Edwards notes that airborne calls for medical assistance are a challenge because cases may be unrelated to the responding physician's specialty and the patient is inevitably a total stranger, often with no readily available medical history.

"It's a different situation on a plane than here at MUSC, where any doctor is within earshot of an expert on anything," says Edwards.

While all three emergencies Edwards attended to turned out fine, he says some doctors are faced with more dire scenarios and that he has heard doctors tell of passengers who died.

In Edwards' first airline emergency, he was dozing off on a flight to Cairo via Germany when a flight attendant asked for assistance.

A German man was sweating profusely, groggy and acting confused. His friends, who spoke decent English, told Edwards that the man had gone to an all-you-can-eat dessert cafe the night before and then hadn't eaten that day.

"I figured his glucose had bottomed out and he was suffering from hypoglycemia," says Edwards, saying a little food made the man feel better.

On another trip, flying back with his family after a trip to Italy, he attended to an Indiana woman in her 60s who had crushing chest pain and shortness of breath -- symptoms of a possible heart attack. He used a "flimsy" stethoscope and asked what medications they had on board. The crew pulled some out and he described the one for nitroglycerin.

"At that point, the flight attendant said, 'Do you have your doctor's license on you?' and the woman (the patient) looked up and said, 'I believe him, I believe him,' " he recalls, noting that a doctor's license is not like a driver's license that physicians carry around for identification.

At one point, the flight attendants turned their backs and the woman popped the pill under her tongue. Her symptoms were relieved. In fact, she felt so good that she wanted to continue on the flight to her destination, but a waiting ambulance whisked her off upon her arrival.

On his last trip, Edwards was returning home from a Mediterranean cruise with his family when the call came again.

"At the same time, my wife, niece and parents turned and looked at me, saying, 'This can't be true.' "

In that case, a New Jersey man in his 40s was laid out flat in the aisle, unconscious and taking shallow breaths. Two other medical personnel, an anesthesiologist and a cardiac ICU nurse, joined him.

They found out that the man, who wanted to sleep during the flight, had taken 400 milligrams of his wife's medication for bipolar disorder and depression because it had a sedating effect.
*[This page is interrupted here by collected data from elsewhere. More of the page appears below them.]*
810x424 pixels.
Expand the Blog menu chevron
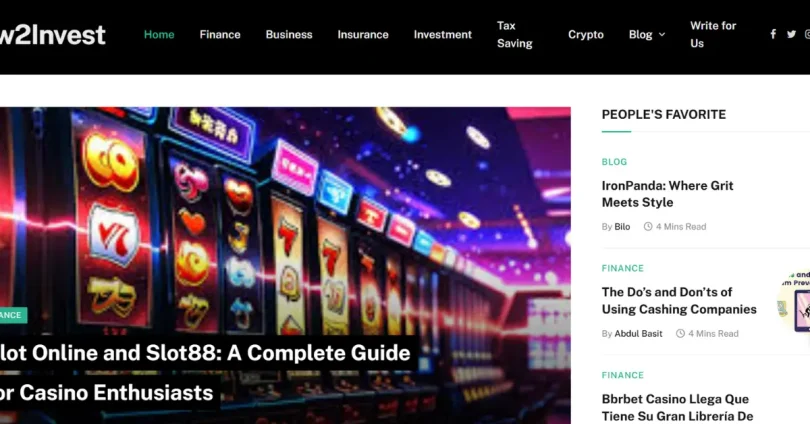(x=662, y=35)
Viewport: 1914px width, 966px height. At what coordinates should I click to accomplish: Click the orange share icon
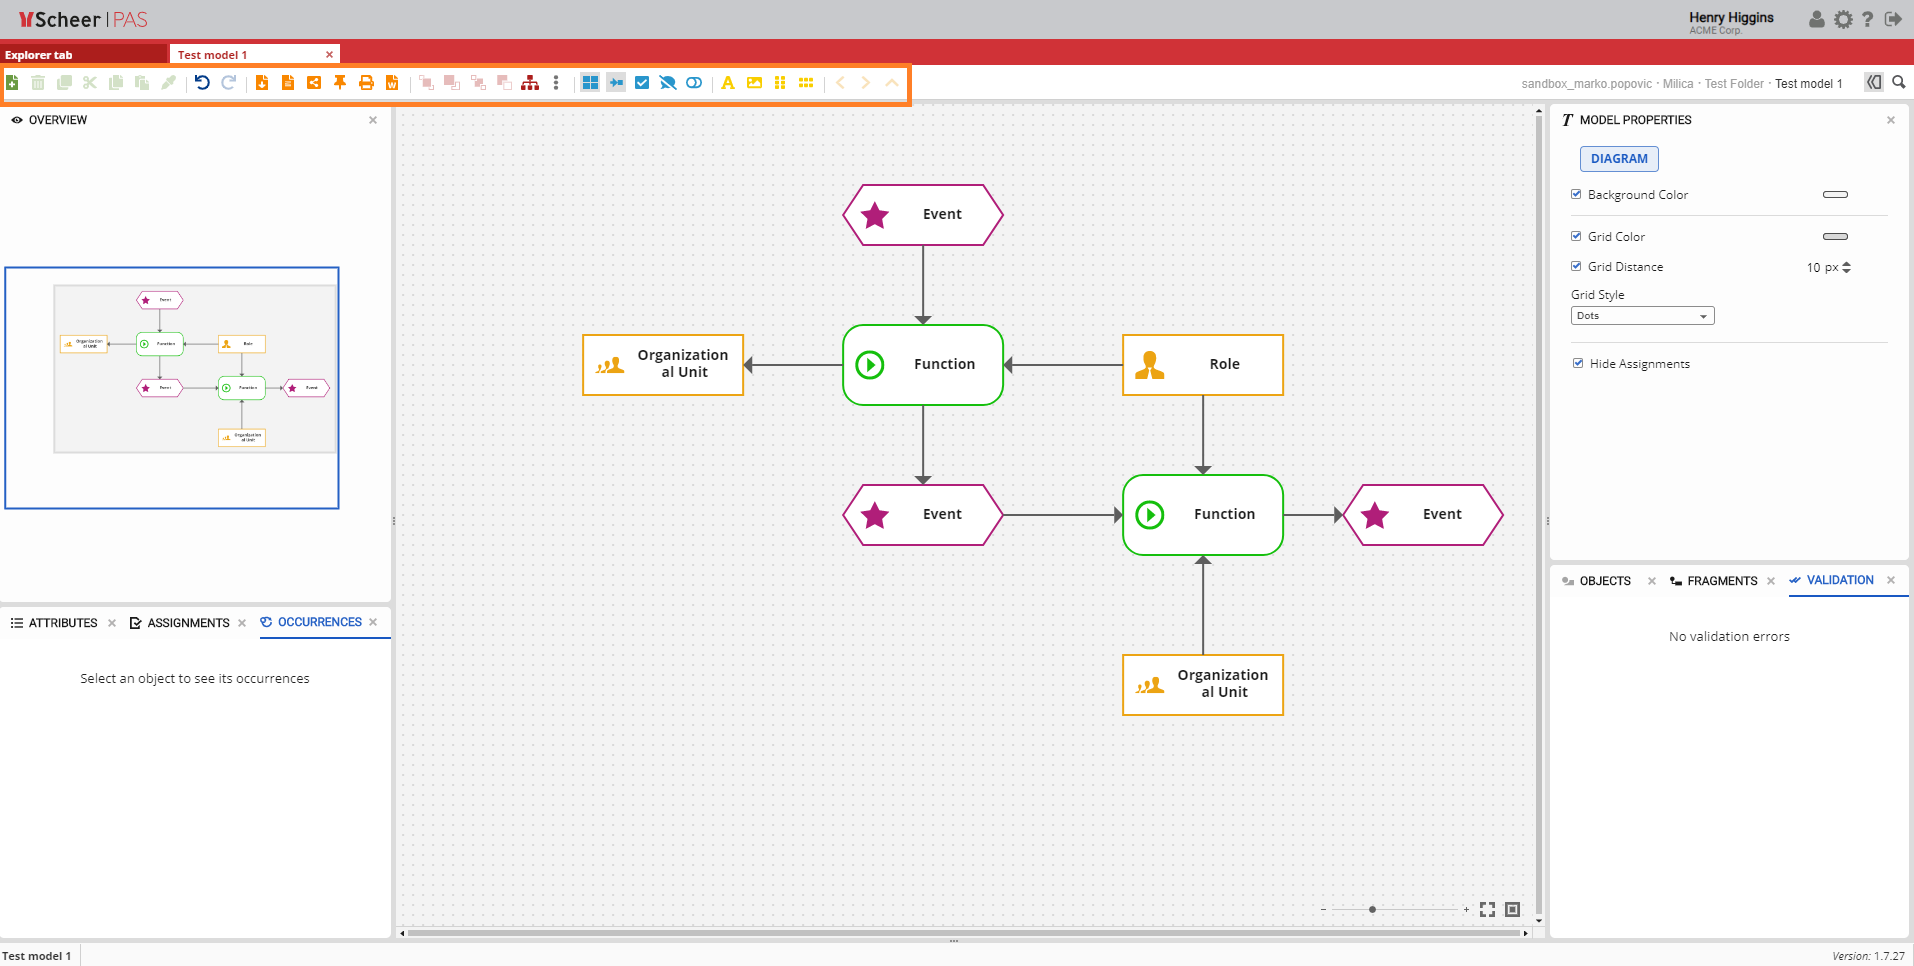point(314,83)
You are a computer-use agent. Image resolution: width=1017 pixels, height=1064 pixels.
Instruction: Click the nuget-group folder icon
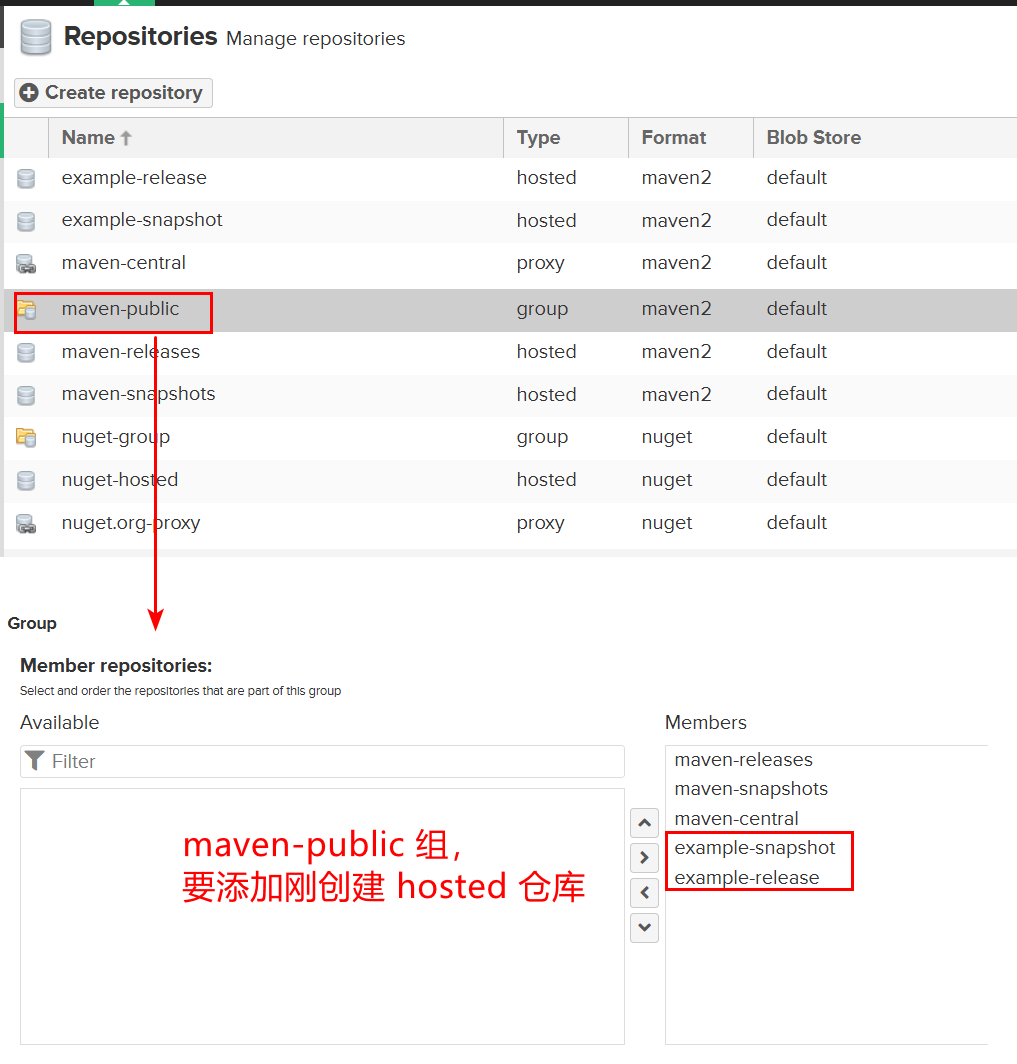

The starter dose for the medication is 50 milligrams. The mild overdose made him prone to orthostatic hypotension, a condition in which a person's blood pressure suddenly falls when the person stands up.

They gave him fluids intravenously and took turns staying with him until the flight arrived.

'Good Samaritan laws'

Edwards heard back from the latter two people he treated, who thanked him for taking care of them.

He notes that some physicians say they would not answer the call for help on a flight because of liability issues, even though "Good Samaritan laws" tend to protect them from lawsuits.

"The way I look at is that if my parents, or wife, or other family members needed help, I would hope a physician would step up and help."